A recent attendee at Davos, oft described as the sublimely self-indulgent beanfeast for among others the obscenely wealthy of the world, wondered about two things: if the really wealthy just paid their taxes rather than tax-avoid then there would be no need to have beanfeasts about philanthropy and all that stuff.
And, why were 1,500 private jets flying into Davos to be the audience for David Attenborough’s talk about climate change and human-caused disaster?
I have never been invited to Davos. But some bloke who helped me set up The Big Issue Mark 3 was invited. How do you get on the list for these blowouts? Where everyone must be viewed as important, else no invite.
Of course the real problem is leadership. Or so it would seem. You have the leaders in the world and the led in the world. But is that healthy? Is it a good enough system where the great and the good get on a stage and tell you, the public, what to think and where to act?
I am a part of that system. Even if invites to private audiences with Richard Branson, to TED talks and to Davos have yet to land on my desk. But I do get to tell the world how to improve itself and it’s a system I increasingly abhor.

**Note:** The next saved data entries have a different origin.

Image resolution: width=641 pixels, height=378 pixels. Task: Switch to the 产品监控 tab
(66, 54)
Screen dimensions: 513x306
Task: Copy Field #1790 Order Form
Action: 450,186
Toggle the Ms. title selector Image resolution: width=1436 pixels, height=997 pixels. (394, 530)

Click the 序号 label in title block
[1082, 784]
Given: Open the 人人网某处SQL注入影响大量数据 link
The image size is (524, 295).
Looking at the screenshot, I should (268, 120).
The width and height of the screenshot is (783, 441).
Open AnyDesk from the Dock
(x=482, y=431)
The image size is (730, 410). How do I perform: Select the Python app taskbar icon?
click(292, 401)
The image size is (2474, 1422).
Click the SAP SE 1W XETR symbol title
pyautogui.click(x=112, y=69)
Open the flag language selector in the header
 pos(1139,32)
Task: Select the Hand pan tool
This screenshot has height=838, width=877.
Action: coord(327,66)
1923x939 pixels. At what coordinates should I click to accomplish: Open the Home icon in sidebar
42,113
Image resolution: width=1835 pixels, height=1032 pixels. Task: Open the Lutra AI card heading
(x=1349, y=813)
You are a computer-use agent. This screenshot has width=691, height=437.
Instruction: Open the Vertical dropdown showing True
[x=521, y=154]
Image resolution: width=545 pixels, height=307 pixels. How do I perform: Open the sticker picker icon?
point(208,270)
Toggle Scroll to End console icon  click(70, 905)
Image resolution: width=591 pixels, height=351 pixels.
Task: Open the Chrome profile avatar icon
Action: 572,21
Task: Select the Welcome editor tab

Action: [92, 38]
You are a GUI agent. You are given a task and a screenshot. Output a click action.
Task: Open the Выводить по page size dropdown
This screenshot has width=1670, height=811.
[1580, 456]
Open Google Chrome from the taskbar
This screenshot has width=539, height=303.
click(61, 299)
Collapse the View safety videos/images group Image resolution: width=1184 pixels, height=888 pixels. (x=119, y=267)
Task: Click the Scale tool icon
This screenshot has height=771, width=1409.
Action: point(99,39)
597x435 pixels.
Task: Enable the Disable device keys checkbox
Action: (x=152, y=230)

Why? Brexit. Brexit screwed it for me; or got me to question the whole edifice of others making decisions for others. Previously I felt that because I had climbed up from Poverty to Purpose, I was a leader. But in fact I was a leader in my own life, and I was an example that could be imitated, but that’s all. People have to take a lead in their own lives and I was a disastrous human being who had used disaster to my advantage.